El otro día, en “Herida”, una chica decía que las parejas solo van a París a hacer una cosa, y yo estuve a punto de gritarle que tenía más razón que una santa, pero que a veces las cosas se tuercen nada más llegar y no hay Ciudad del Amor capaz de enderezarlas. Y ahí está, la torre Eiffel, todo el puto día en el horizonte, como el símbolo fálico que se ríe de tu infortunio...

Para tomarte “París je t’aime” como un homenaje tienes que coger la metáfora un poco por los pelos: París como ciudad kilométrica y universal donde caben todo tipo de personajes: nativos, turistas, inmigrantes, vampiros de la noche... Mujeres tan francesas y tan chics como Natalie Portman, aunque ella naciera en Jerusalén -como aquel otro dios de los evangelios- y luego se criara en las Américas a base maíz y puré de patatas. 
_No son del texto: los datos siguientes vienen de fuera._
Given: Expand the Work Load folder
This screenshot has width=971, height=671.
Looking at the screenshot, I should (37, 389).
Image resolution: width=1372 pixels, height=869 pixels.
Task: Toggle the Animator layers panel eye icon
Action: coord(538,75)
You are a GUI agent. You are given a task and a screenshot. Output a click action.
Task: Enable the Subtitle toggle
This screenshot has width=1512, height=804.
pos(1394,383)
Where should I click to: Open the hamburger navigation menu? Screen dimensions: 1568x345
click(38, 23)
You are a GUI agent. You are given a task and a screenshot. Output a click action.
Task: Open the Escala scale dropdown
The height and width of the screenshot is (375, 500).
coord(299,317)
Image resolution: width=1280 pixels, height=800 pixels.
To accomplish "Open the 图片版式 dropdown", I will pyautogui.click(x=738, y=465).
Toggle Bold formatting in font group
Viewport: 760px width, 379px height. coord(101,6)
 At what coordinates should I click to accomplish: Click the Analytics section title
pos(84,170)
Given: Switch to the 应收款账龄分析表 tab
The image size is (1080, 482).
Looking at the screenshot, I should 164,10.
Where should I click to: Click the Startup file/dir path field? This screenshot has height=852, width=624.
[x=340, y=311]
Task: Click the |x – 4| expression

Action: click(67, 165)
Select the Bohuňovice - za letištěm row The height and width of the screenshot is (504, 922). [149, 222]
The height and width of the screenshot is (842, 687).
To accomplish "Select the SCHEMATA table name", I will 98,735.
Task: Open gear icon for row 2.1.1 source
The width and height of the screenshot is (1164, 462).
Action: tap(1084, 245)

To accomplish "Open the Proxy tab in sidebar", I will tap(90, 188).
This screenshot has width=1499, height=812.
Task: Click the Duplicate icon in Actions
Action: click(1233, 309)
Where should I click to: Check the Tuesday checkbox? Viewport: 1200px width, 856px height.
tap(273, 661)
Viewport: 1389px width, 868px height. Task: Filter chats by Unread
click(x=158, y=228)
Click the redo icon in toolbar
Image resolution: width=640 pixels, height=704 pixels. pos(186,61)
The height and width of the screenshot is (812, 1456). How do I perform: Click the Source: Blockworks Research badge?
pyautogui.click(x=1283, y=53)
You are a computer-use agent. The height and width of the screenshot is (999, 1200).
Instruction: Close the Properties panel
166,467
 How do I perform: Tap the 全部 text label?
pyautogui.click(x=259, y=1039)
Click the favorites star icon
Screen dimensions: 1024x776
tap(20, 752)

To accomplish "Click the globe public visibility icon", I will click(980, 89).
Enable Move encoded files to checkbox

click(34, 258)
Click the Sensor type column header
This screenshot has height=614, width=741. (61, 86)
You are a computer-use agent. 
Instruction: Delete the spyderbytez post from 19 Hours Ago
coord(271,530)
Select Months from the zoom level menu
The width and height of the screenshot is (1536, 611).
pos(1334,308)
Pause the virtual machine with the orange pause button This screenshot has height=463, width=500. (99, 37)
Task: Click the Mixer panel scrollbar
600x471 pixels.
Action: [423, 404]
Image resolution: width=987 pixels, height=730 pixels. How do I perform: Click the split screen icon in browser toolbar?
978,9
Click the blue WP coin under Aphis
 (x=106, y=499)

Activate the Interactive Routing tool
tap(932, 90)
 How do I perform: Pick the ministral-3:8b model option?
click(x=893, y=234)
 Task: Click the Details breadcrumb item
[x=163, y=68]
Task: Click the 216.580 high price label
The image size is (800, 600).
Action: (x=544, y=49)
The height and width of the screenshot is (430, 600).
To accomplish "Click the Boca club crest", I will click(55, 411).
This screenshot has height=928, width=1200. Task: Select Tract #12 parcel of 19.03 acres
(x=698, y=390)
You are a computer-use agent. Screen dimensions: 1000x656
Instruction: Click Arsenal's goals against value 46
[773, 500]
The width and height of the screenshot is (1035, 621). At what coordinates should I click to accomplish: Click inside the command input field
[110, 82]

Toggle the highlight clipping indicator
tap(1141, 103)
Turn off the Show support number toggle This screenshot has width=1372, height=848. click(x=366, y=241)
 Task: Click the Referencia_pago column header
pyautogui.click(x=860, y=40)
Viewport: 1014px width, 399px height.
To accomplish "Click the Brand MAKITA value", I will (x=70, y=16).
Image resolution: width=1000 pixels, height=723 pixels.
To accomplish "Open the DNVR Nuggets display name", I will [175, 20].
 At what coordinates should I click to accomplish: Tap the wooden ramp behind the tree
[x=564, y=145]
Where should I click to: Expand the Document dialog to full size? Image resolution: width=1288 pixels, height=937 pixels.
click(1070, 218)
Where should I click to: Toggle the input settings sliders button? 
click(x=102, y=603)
Sólo hay dos historias que podríamos calificar de puramente parisinas, y que son, por tanto, las que más me llegan al corazón. Porque yo también estuve en esos dos escenarios y viví emociones muy parecidas: un amor que se esfumaba en el cementerio de Père-Lachaise como un fantasma entre las tumbas, y una reflexión  muy profunda sobre la inmensidad de lo turístico y la inanidad del turista accidental mientras me comía un bocadillo en los jardines de Luxemburgo.